I wonder if anybody could tell me if they've had any success allocating local resources larger than 255MB on a 64 bit linux system? I don't seem to be able to do this.
My system has a 512MB 3870, 4GB of system memory, Phenom 9850, 790FX motherboard, and is running 64-bit Scientific Linux 5.1 (clone of RHEL5.1) "out of the box" along with the 64-bit CAL 1.01 beta and provided driver.
I don't know if it's relevant, but poking around a bit I noticed from the Xorg.0.log that fglrx reports 262144 kB of videoram and an ATI GART Size of 255 MB. I tried changing the latter with aticonfig but it wouldn't let me change up (fglrx reports 255 is the max despite what aticonfig -h says) and changing it down didn't seem to lower the max resource I could allocate with CAL (though it did change some of the numbers returned with calDeviceGetStatus() and calDeviceGetAttribs()).
Steven, It seems that the 255 limit is the problem, you need 2k(width) * 8k(height) * 16bytes(float4) to get that many floats, which is 256MB. As for partitioning the data, performance-wise it is probably smarter to do so. If you look at throughput, inputspeed and outputspeed tests in the runtime folder of CAL, you will see that the optimal performance is not gained with a single input and output but with multiple inputs and outputs.
You are right that for performance reasons partitions seem to be the way to go.
However, I do see this restriction as a significant problem: First, it leads to bizarre failures that are at odds with the documentation on resource allocation and with the output from calDeviceGetInfo(). Second, one might simply want to check things work using one buffer before partitioning for correctness. Third, multiple global buffers are not allowed, so it looks like scatter really is limited to 255MB.
I am not an expert on drivers but if the limit can be raised it would be very helpful, particularly as cards become available with more and more memory.
Steven, I just tried a test that might help you get around this issue. The problem isn't with the allocation but with the mapping of the memory at least on my card. I have a 512mb card and I can allocate in a single chunk 312MB or 4096*5000*float4, however I cannot map that much as my GART space is not large enough. So, what you could try is to allocate it locally and instead of mapping it and writing to it, use a copy shader to copy chunks at a time to this memory location. As for the global buffers, they are restricted by the GPU memory size, you should be able to verify this on your own card but you should be able to allocate larger than a 256MB chunk. The problem is just going to be reading the data back, since you cannot map it, you will have to use copy shaders to copy the data or write straight to remote memory. This is a known issue however, not sure when it will get fixed since its a GART/driver issue and not a Stream SDK issue per se.
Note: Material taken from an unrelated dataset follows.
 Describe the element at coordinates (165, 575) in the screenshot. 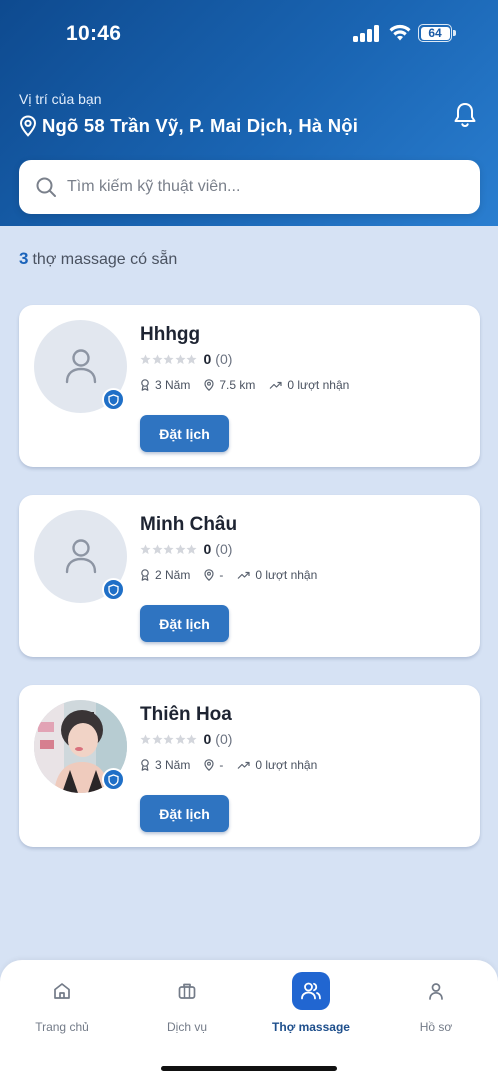

I see `experience: 2 Năm` at that location.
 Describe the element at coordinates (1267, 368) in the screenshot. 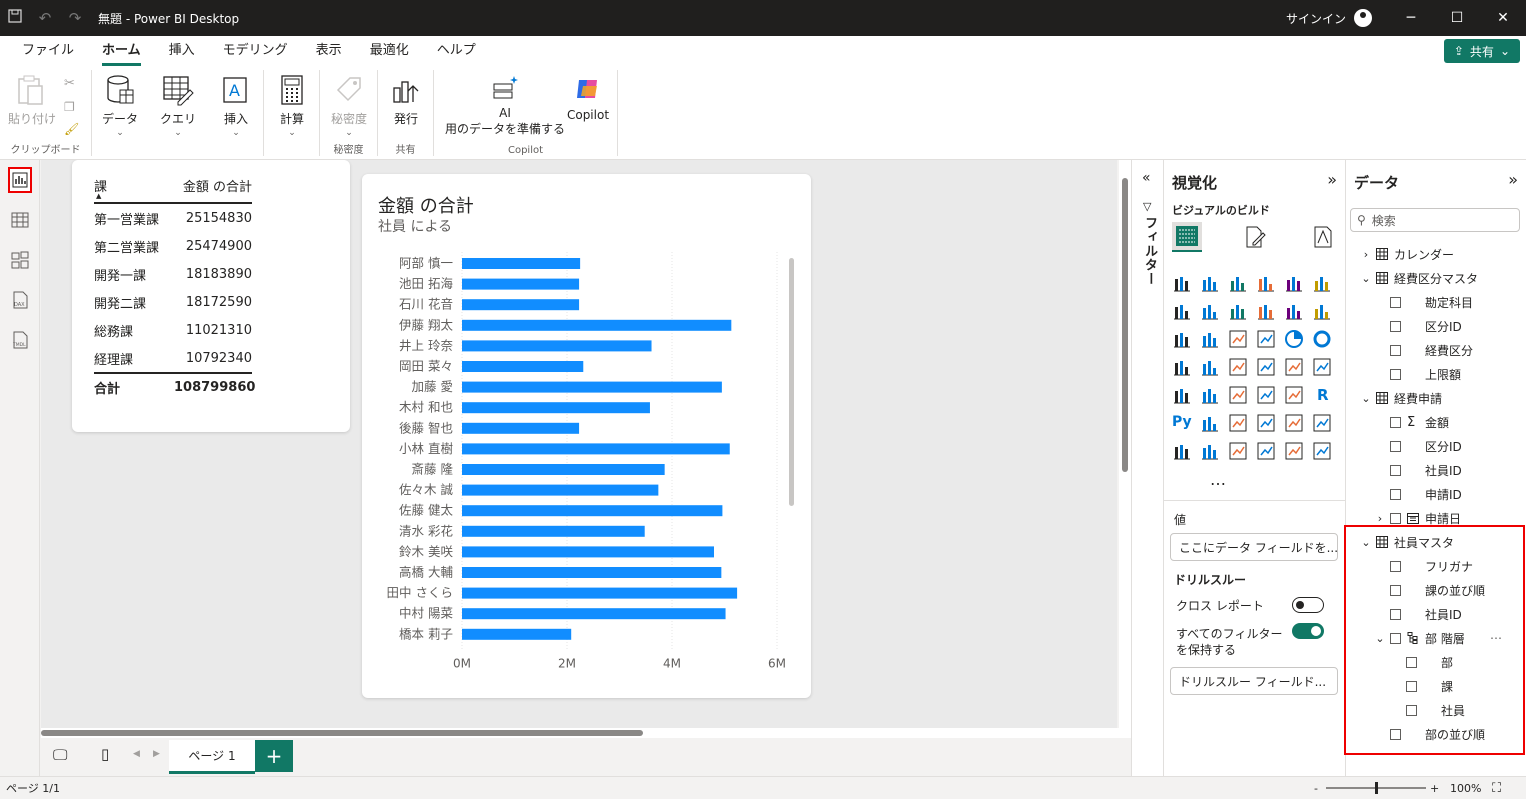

sgratton, I talked with one of the guys here that knows linux better than myself and he looked at the information you gave us. The problem is that your local memory is being split up into 2 256MB chunks with some being used by the X framebuffer and the second chunk being given to something else, maybe gart he thinks. So there is no block larger than 256MB to allocate.
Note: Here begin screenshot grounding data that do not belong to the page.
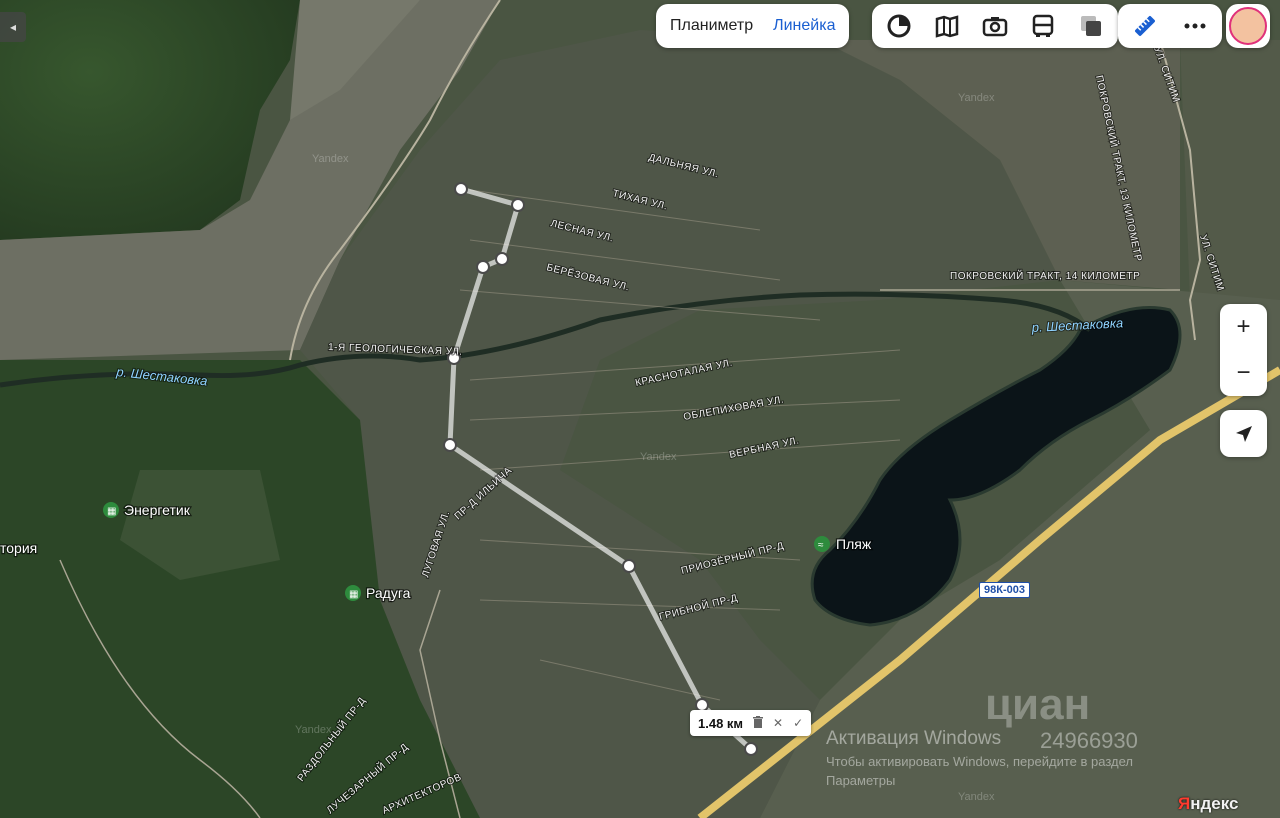 The image size is (1280, 818). I want to click on close-measurement-button: ✕, so click(778, 723).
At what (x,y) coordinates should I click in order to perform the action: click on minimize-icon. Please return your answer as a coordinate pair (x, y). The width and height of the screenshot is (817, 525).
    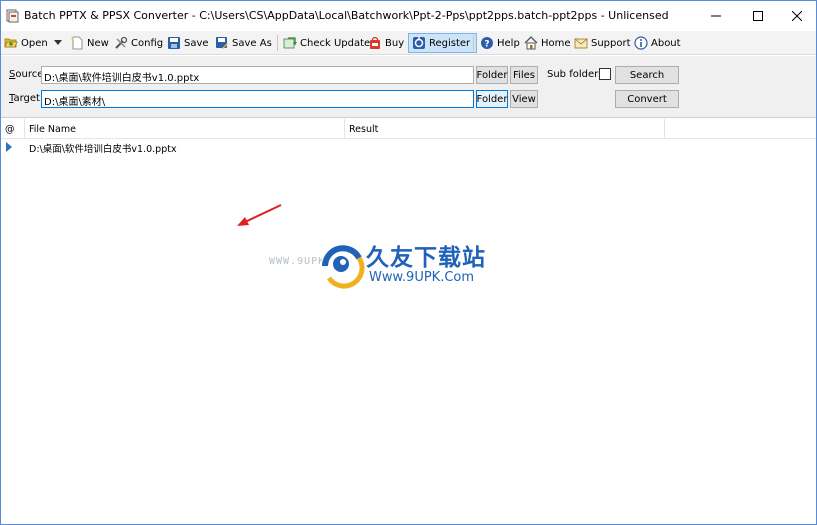
    Looking at the image, I should click on (716, 16).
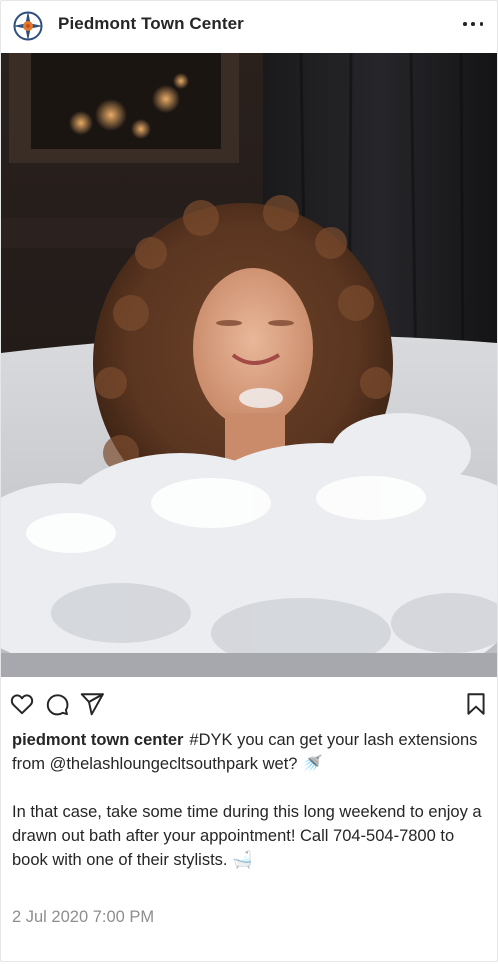 The height and width of the screenshot is (964, 498). What do you see at coordinates (98, 740) in the screenshot?
I see `caption-username: piedmont town center` at bounding box center [98, 740].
"--) fglrx(0): VideoRAM: 262144 kByte, Type: DDR4 (II) fglrx(0): PCIE card detected (--) fglrx(0): Using per-process page tables (PPPT) as GART. ... (**) fglrx(0): ATI GART size: 255 MB (II) fglrx(0): [pcie] 261120 kB allocated (II) fglrx(0): [drm] DRM buffer queue setup: nbufs = 100 bufsize = 65536 "
Also, maybe try in your xorg config to change from Option "MaxGARTSize" "255" to maybe something larger and see if that helps.
Thanks for checking this out for me. I did try playing with maxgartsize before, but have just tried again, with the same results, as follows:
I tried lowering maxgartsize to 128 using the proper aticonfig tool as root, and this hasn't changed the problem: I can still allocate an 8192x8160 resource of float1's, but not an 8192x8161 one. Note that I can allocate two 8192x7000 resources of float1's, so I can use most of the memory of the card, if I use multiple resources.
I also tried raising maxgartsize to 512, given as the upper limit in "aticonfig -h". However, when I did this I got the following in /var/log/Xorg.0.log:
(**) fglrx(0): Illegal ATI GART size: 512 MB, acceptable range: 64 MB - 255 MB. (**) fglrx(0): ATI GART size: 255 MB (II) fglrx(0): [pcie] 261120 kB allocated
and, not surprisingly, got exactly the same results as before.
Perhaps you could ask one of the fglrx people to take a look sometime in case they can suggest a fix?